La Nuova Alleanza è regolata dalla nuova Legge di Gesù che il cristiano accoglie e vive in modo rinnovato rispetto alle norme dell’Antica Alleanza definite da San Paolo come un pedagogo che ci ha guidati a Cristo, ma per quelli che credono, la giustizia di Dio testimoniata dalla Legge e i Profeti, si è manifestata con Gesù indipendentemente dalla legge. L’uomo è dunque reso giusto dall’opera redentrice del Signore, indipendentemente dalle opere della Legge. Cristo è il titolo di giustificazione per l’uomo e il suo giusto agire passa da una stretta osservanza della Legge alla fede nel Salvatore.
La dimensione giuridica per il nuovo Popolo dell’Alleanza si rinnova in Cristo guardando a Lui come nuova Legge e Legislatore. L’essenza della nuova Legge è la ratio divina in quanto definisce il giusto, ma Egli stesso è l’ipsum iustum. La norma razionale è norma che lascia trasparire divinità, cioè quel disegno di Dio sull’uomo che gli consente di realizzare la giustizia insieme alla fede nella sua opera redentrice che lo rende giusto.
Il cristiano giustificato vive il suo rapporto con la legge nella novità portata dal Signore, perché è lo Spirito che dà vita, senza di esso la lettera uccide.

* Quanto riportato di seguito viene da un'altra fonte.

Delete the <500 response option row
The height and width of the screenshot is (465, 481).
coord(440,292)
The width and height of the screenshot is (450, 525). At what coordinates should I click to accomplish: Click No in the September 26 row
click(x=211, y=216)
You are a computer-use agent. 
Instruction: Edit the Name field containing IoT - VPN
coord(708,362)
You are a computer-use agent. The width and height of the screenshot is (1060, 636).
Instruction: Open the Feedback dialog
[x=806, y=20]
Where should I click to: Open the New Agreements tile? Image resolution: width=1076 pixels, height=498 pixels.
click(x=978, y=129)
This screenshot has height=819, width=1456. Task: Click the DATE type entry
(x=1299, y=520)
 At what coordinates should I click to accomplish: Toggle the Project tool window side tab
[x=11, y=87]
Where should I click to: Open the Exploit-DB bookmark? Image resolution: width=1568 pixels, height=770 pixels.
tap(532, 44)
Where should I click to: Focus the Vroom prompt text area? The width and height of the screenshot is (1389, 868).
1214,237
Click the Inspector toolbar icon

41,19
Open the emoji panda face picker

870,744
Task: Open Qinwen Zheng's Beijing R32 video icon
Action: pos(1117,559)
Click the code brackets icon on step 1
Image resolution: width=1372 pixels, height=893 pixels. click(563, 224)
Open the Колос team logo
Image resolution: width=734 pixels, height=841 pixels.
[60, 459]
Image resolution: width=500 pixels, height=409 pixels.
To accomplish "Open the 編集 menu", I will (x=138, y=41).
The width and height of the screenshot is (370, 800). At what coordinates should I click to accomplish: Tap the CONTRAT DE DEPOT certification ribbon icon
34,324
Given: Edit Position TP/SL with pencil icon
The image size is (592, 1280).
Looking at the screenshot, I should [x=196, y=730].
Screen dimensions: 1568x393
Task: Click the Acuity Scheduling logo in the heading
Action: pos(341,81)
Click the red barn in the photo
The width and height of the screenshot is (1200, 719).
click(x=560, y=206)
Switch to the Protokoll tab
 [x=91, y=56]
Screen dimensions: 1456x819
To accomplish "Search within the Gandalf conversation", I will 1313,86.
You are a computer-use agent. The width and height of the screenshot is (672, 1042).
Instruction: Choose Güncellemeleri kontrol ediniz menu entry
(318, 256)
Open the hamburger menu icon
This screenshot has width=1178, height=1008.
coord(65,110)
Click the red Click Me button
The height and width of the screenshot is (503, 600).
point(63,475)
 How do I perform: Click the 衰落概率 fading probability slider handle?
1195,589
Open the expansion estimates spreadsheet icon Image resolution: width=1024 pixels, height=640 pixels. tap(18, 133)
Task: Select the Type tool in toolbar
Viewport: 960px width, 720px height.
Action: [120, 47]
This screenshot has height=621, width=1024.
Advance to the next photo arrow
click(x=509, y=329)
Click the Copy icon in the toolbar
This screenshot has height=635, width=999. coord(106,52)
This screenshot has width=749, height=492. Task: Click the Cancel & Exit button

Il Signore non è venuto ad abolire la Legge, l’osservanza della legge non è in concorrenza con l’azione salvifica del Salvatore da soccombere di fronte a essa, ma da essa viene ordinata secondo le parole del Signore “cercate prima di tutto il Regno di Dio e la sua giustizia”. Il cristiano si pone di fronte alla legge da uomo reso libero e, per chi crede in Lui, è già reso giusto nella fede “indipendentemente dalla Legge”, capace di interpretare la norma secondo lo Spirito che da vita e riconoscervi quella ratio divina che nel quotidiano lo guida nel conseguimento del fine salvifico.
Per il cristiano, quindi, senza dimenticare o sottovalutare il fondamento antropologico, la norma rivelata resta il fondamento ultimo cui ispirarsi per il discernimento nel ricercare la giustizia nella vita personale e nelle situazioni concrete dei diversi ambiti sociali.